Vuelta a España - Sagan takes maiden Vuelta win
Thu, 25 Aug 16:27:00 2011
Slovak sensation Peter Sagan won stage six of the Vuelta in Cordoba after a superb combined effort by Liquigas on the final descent to the finish.
Sagan, the youngest rider in the Vuelta at just 21 years of age, outsprinted veteran Spaniard Pablo Lastras (Movistar) to take the 193km stage from Ubeda and secure the first Grand Tour victory of his career as Liquigas took four of the first five places.
But there was drama at the finish after a confusion between the comparatively inexperienced Sagan and his team leader, the reigning champion Vincenzo Nibali, over whom should take the win.
In bizarre scenes in Andalucia in southern Spain, four of the five riders in the leading group were from Liquigas after Nibali used his renowned descending skills to force a gap in the peloton on the back of the only climb of the day, the Cat.2 Alto del Catorce.
With red jersey Sylvain Chanavel (Quick Step) distanced on the descent, and 20 bonus seconds up for grabs for the stage winner, Liquigas clearly favoured a win for Nibali to propel him into the race lead.
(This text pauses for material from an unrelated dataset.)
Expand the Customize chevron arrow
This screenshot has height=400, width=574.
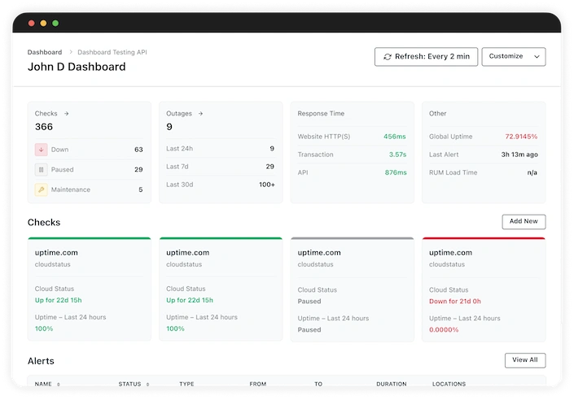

Inside the final 100m, Lastras - winner of stage three and the previous race leader - took advantage of a breakdown in communications between the four Liquigas team-mates to launch his own bid to become the unlikely victor against all odds.
Faced with the prospect of his team inexplicably ending the day completely empty handed, Sagan countered Lastras to take a rather subdued win - resulting in some angry gesticulations by Nibali after the finish.
Leopard Trek's Jakob Fuglsang led a chasing group containing Chavanel and stage five winner Joaquim Rodriguez (Katusha) over the line 17 seconds in arrears, with the remainder of the main bunch coming home 23 seconds down.
Frenchman Chavanel maintains his race lead, 15 seconds ahead of stage four winner Daniel Moreno of Katusha, while Nibali rises to fourth in the GC, a further second back.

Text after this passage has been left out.